Le Mbiwi de Mayotte inscrit au Patrimoine culturel immatériel

Après l’inscription du Mawlida Shenge, c’est donc au tour du Mbiwi d’avoir obtenu en juin dernier cette grande reconnaissance attribuée par le Comité du patrimoine ethnologique et immatériel réuni à Paris.

La fiche, rédigée par Elena Bertuzzi, anthropologue et chorégraphe, a bénéficié de la participation et du témoignage de nombreuses pratiquantes du Mbiwi qui voient ainsi leur art reconnu comme un élément du Patrimoine culturel immatériel de la France.

L’inventaire se poursuit à Mayotte, grâce au fort investissement des communautés détentrices de ces patrimoines, aux collectivités et aux associations, avec le soutien de la Direction des affaires culturelles (DAC) et du Service régional de l’inventaire. On citera, parmi les nombreuses fiches en chantier : le Debaa, le Tani Malandi, le sel de Bandrélé, la poterie, la brique de terre compressée, le Shigoma… et bien d’autres en projets.

« Félicitations à toutes les Mahoraises et tous les Mahorais qui œuvrent pour la sauvegarde, la transmission et la valorisation de leur patrimoine culturel ».

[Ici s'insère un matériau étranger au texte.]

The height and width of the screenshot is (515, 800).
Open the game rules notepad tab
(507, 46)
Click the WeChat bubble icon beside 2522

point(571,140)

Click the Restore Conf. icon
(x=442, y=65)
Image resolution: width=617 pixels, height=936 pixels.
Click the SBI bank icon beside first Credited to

Extrait de la fiche PCI : 

« Le mbiwi est un art musical et chorégraphique féminin du patrimoine immatériel mahorais. Ce sont les deux bâtonnets en bambou, mbiwi, utilisés comme instruments de percussion en les faisant entrechoquer, qui donnent leur nom à cette pratique. Il anime par excellence les cérémonies de mariage. Le mbiwi en ponctue les différentes étapes : de la remise d’argent et de cadeaux par la classe d’âge féminin dont fait partie la mère de la mariée, à l’accompagnement du marié vers sa nouvelle demeure familiale le dernier jour des festivités des noces. Il s’agit d’un défi chorégraphique entre deux femmes qui piétinent sur place de manière très rétrécie et leste. La danse mobilise principalement le bassin et les hanches dans un mouvement vibratoire et sensuel qui doit être aussi rapide que possible. Le reste du corps reste presque impassible. La gagnante est celle qui danse le plus longuement. Les chants profanes qui accompagnent la danse sont à la fois traditionnels et transmis d’une génération à l’autre et composés par les pratiquantes elles-mêmes en fonction des événements. Ils parlent de joie, d’amour, mais aussi des difficultés que l’on peut rencontrer dans la vie de famille et de couple. Autrefois menées par les femmes mariées du village, les animations sont aujourd’hui assurées par des associations fondées sur des liens d’amitié et de parenté. C’est une pratique apparentée à d’autres danses et chants similaires pratiquées en Afrique, notamment aux Comores et à Madagascar ».